Sidney studies Olive’s father, looking gloomy. “Hey, don’t take it personally. I was her chump long before you were,” he says, and something in his voice breaks. And then Olive understands: Sidney was in love with her mom once. Like, really in love. She watches as Sidney hunches over and turns his head, pulling the ponytail aside so they can get a good look at the tattoo covering the back of his neck. Olive peers at it: It’s blobby and misshapen, a pretty bad interpretation of the real thing, but Olive recognizes it anyway. It’s a sparrow.
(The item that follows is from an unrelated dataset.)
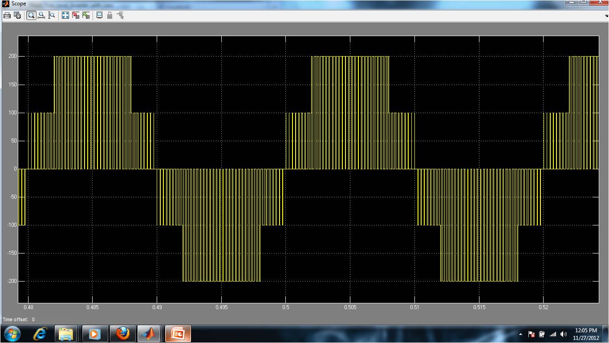
Task: Click the Autoscale axes icon
Action: pos(65,15)
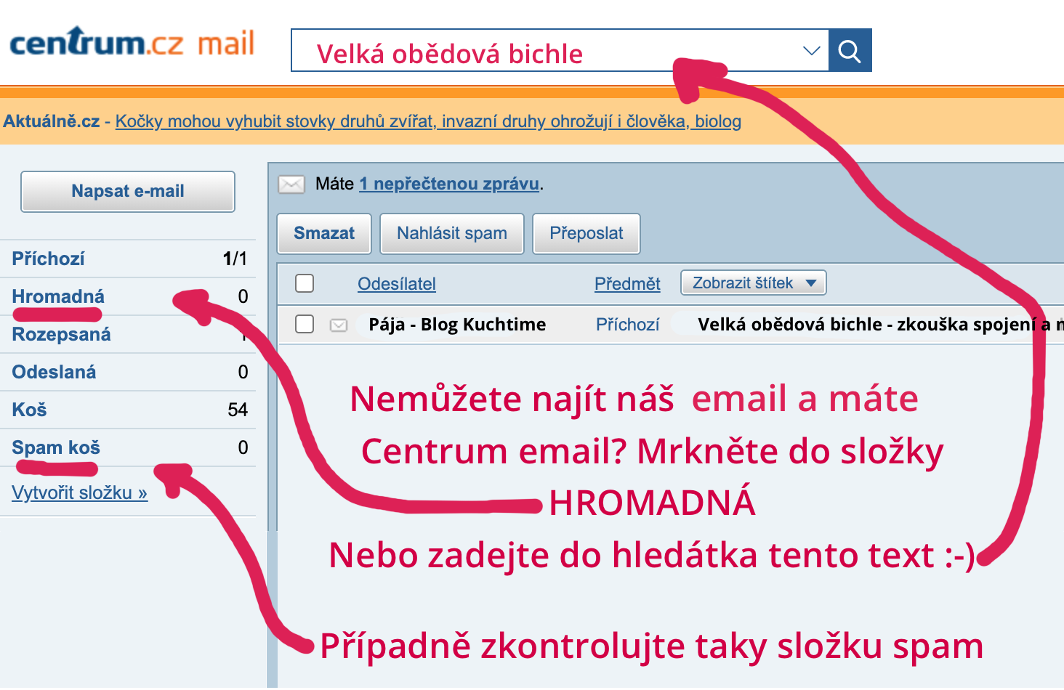Click the envelope icon in Pája message row
The height and width of the screenshot is (690, 1064).
339,325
Looking at the tattoo, the stringy graying hair in its sad little ponytail, she feels sorry for him. Maybe he used to be cutting-edge once, but now he just seems pathetic. Like he’s trying to relive his glory days of anarchy and rebellion because he doesn’t have anything newer to cling to. Of course he couldn’t have kidnapped Mom, she realizes. Mom is stronger than he is. She broke his heart, moved on to bigger and better things, and he hasn’t forgiven her.
“See, there’s other things about her—” Sidney begins, but then he stops, as if transfixed by something he’s seen over Olive’s shoulder. He abruptly stands up, the empty coffee cup clattering to the ground. “Well, shit. What are you doing here?”